EDWARD KLEINBARD, professor of law, USC’s Gould School of Law.
This op-ed originally appeared in the New York Times on Jan. 10.
The fiscal cliff may have been avoided, but an even higher-stakes political standoff — this time, over the federal debt ceiling — is just around the bend.
Congressional Republicans have said they will demand immense cuts to popular government programs in exchange for agreeing to raise the nation’s authorized borrowing limit of $16.4 trillion. The Treasury Department briefly nudged against that ceiling on Dec. 31, but used “extraordinary” financial measures to buy more time. If nothing is done, the government will soon be unable to pay all of its bills in a timely manner. This unprecedented event would profoundly damage the government’s credit rating and send the financial system into a tailspin.
So far, President Obama isn’t giving in. As he rightly said last week, he “will not have another debate with this Congress over whether or not they should pay the bills that they’ve already racked up through the laws that they passed.”
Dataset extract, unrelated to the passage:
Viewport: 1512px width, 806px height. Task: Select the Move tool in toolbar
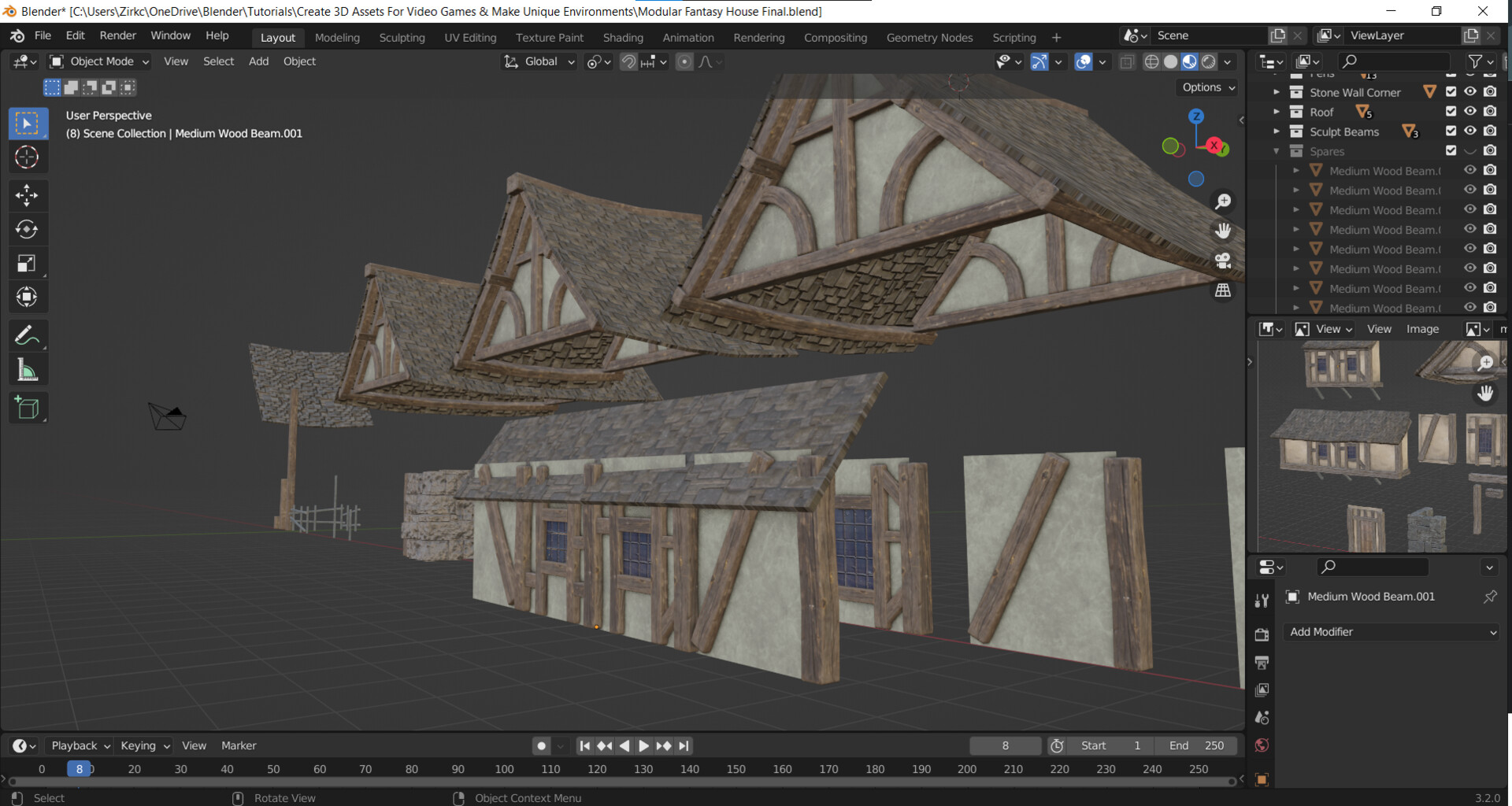(x=27, y=194)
But for the president’s tough talk to be credible, Congress and the country need to know before we reach the breach point — an event that could come as early as February — that he has a plausible plan to work around the debt ceiling.
There are no great options. Most of the ideas floated so far would either severely disrupt the public markets for Treasury debt or rely on a constitutional claim of executive authority so far-reaching that we would very likely spend the next two years locked in an impeachment fight.
Some have suggested, for instance, that the president could ignore the debt ceiling and direct the Treasury to issue more bonds to cover its obligations. But the Constitution is clear, and Mr. Obama agrees, that Congress alone has the power to authorize new borrowing.
Other supposed solutions — like the notion that the Treasury Department could create a $1 trillion dollar platinum coin and deposit it in its own account at the Federal Reserve — are even more fantastical.
However, there is a plausible course of action, one that the president should publicly adopt in the coming weeks as his contingency plan should debt-ceiling negotiations falter. He should threaten to issue scrip — “registered warrants” — to existing claims holders (other than those who own actual government debt) in lieu of money. Recipients of these I.O.U.’s could include federal employees, defense contractors, Medicare service providers, Social Security recipients and others.
The scrip would not violate the debt ceiling because it wouldn’t constitute a new borrowing of money backed by the credit of the United States. It would merely be a formal acknowledgment of a pre-existing monetary claim against the United States that the Treasury was not currently able to pay. The president could therefore establish a scrip program by executive order without piling a constitutional crisis on top of a fiscal one.
To avoid any confusion with actual Treasury debt, and to be consistent with the law governing claims against the United States more generally, the scrip would not pay interest in most cases. And unlike debt, it would have no fixed maturity date but rather would become redeemable in cash only when the secretary of the Treasury was able to certify that there’s enough money available in the Treasury’s general fund to cover it.
Finally, the scrip would be transferable, allowing financial institutions to buy it at a high percentage of its face value, knowing that the political crisis would almost certainly be resolved before long.
The federal Anti-Assignment Act generally prohibits the transfer of claims against the United States from one private actor to another, but the government could waive the act’s application, which is what the president would do here.
The strategy may sound far-fetched, but it has been used before: in fact, California relied on it as recently as 2009.
Beginning in July of that year, California addressed its budget crisis by issuing 450,000 registered warrants, totaling $2.6 billion, to individual and business claimants, including recipients of aid programs, recipients of tax refunds and government contractors. Those holders who needed immediate cash were usually able to sell their registered warrants to banks at face value, though some institutions limited such purchases.
Whether as a result of public shaming, pressure from banks or a newfound sense of responsibility, the Legislature quickly worked out a budget deal and the scrip was then redeemed for cash.
Throughout the ordeal, California continued to pay its public debt service in cash and on schedule and never lost an investment-grade credit rating.
A federal scrip program, importantly, would not explicitly challenge any constitutional allocation of powers. Nor would there be confusion in the marketplace between valid Treasury bonds and this new paper, which would have a different name, financial terms and legal status. And because the scrip would be transferable, claimants forced to accept it would be able to turn it into immediate cash in private markets, for as long as the Treasury was unable to issue new debt.
Would a federal scrip program be a painless way of resolving a debt ceiling crisis? Hardly. But it would be the least awful way to defang the most extortionate demands of Congressional hard-liners — and one that would not permanently damage America’s fiscal standing in the world.